- EXERCISE MATERIALS -
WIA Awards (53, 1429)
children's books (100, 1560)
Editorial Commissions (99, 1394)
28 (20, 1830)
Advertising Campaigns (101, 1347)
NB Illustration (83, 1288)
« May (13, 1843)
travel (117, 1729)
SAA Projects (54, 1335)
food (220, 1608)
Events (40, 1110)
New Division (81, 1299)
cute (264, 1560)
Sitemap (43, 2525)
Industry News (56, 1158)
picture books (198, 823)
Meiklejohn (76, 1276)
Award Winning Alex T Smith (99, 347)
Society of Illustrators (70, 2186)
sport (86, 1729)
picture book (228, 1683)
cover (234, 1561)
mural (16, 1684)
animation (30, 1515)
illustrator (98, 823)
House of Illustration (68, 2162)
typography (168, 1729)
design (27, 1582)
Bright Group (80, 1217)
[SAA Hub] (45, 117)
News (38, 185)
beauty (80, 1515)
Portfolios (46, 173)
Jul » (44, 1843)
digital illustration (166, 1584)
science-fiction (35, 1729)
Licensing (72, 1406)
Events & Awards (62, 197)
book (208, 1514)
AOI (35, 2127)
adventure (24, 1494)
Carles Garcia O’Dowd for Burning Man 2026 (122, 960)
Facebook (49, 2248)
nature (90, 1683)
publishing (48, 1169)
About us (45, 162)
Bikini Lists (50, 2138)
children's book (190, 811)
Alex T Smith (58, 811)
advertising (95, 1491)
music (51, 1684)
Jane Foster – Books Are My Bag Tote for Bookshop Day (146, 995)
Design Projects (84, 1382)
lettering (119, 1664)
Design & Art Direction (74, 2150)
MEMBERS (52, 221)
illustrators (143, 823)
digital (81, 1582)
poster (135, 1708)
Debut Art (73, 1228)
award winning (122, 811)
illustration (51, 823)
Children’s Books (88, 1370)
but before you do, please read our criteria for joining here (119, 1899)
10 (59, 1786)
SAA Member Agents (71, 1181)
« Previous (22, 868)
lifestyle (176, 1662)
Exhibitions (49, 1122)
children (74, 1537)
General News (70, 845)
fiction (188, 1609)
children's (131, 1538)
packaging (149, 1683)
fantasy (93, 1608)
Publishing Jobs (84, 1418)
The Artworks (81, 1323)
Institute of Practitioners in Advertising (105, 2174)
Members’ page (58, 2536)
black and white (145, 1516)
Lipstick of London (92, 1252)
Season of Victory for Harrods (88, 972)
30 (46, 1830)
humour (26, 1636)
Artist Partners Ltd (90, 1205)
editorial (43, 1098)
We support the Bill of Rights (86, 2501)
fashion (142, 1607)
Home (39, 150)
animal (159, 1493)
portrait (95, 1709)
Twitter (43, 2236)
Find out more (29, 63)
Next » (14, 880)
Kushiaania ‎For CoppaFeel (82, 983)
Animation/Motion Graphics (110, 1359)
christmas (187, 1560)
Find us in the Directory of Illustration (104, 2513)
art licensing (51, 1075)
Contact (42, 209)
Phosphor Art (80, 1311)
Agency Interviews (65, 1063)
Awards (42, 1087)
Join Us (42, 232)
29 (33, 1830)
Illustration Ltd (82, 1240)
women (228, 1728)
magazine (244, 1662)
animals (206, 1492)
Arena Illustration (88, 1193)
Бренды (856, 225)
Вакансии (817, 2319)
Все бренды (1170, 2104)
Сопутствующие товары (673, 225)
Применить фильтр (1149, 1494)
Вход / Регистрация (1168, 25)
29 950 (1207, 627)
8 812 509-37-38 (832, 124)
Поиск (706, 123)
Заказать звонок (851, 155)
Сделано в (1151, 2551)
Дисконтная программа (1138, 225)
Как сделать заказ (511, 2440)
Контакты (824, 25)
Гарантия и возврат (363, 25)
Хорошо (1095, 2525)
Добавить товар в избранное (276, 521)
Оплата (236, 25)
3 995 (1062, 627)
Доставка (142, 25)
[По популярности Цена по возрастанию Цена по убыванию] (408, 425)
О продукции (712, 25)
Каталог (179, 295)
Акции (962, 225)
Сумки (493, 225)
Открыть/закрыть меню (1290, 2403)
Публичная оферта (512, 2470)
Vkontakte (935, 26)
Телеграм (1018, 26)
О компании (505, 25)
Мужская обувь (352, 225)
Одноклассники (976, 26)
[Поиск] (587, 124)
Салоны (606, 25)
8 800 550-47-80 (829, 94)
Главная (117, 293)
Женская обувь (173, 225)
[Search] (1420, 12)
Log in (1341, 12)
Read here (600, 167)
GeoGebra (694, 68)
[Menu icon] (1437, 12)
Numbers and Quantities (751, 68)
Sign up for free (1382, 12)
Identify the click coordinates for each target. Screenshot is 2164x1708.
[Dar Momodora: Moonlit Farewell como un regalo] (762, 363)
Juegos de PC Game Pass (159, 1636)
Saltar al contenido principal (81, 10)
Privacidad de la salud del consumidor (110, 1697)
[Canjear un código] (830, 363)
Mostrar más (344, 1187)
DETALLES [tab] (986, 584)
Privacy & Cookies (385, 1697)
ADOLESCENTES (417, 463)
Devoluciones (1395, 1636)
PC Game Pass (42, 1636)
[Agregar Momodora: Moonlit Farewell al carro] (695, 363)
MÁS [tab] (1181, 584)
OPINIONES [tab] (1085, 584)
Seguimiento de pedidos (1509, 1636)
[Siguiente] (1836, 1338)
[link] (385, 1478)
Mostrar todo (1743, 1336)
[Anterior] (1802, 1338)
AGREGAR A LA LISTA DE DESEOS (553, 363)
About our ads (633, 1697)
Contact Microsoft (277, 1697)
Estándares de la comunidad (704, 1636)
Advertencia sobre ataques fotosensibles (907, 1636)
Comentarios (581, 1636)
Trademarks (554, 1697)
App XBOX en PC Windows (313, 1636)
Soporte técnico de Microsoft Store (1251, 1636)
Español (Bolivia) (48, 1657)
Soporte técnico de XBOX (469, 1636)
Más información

- TASK PROMPT -
Your answer should consist only of the lines from the one with "Privacidad de la" through the end of the data above, reproduced exactly.

- SOLUTION TO THE PROBLEM -
Privacidad de la salud del consumidor (110, 1697)
[Canjear un código] (830, 363)
Mostrar más (344, 1187)
DETALLES [tab] (986, 584)
Privacy & Cookies (385, 1697)
ADOLESCENTES (417, 463)
Devoluciones (1395, 1636)
PC Game Pass (42, 1636)
[Agregar Momodora: Moonlit Farewell al carro] (695, 363)
MÁS [tab] (1181, 584)
OPINIONES [tab] (1085, 584)
Seguimiento de pedidos (1509, 1636)
[Siguiente] (1836, 1338)
[link] (385, 1478)
Mostrar todo (1743, 1336)
[Anterior] (1802, 1338)
AGREGAR A LA LISTA DE DESEOS (553, 363)
About our ads (633, 1697)
Contact Microsoft (277, 1697)
Estándares de la comunidad (704, 1636)
Advertencia sobre ataques fotosensibles (907, 1636)
Comentarios (581, 1636)
Trademarks (554, 1697)
App XBOX en PC Windows (313, 1636)
Soporte técnico de Microsoft Store (1251, 1636)
Español (Bolivia) (48, 1657)
Soporte técnico de XBOX (469, 1636)
Más información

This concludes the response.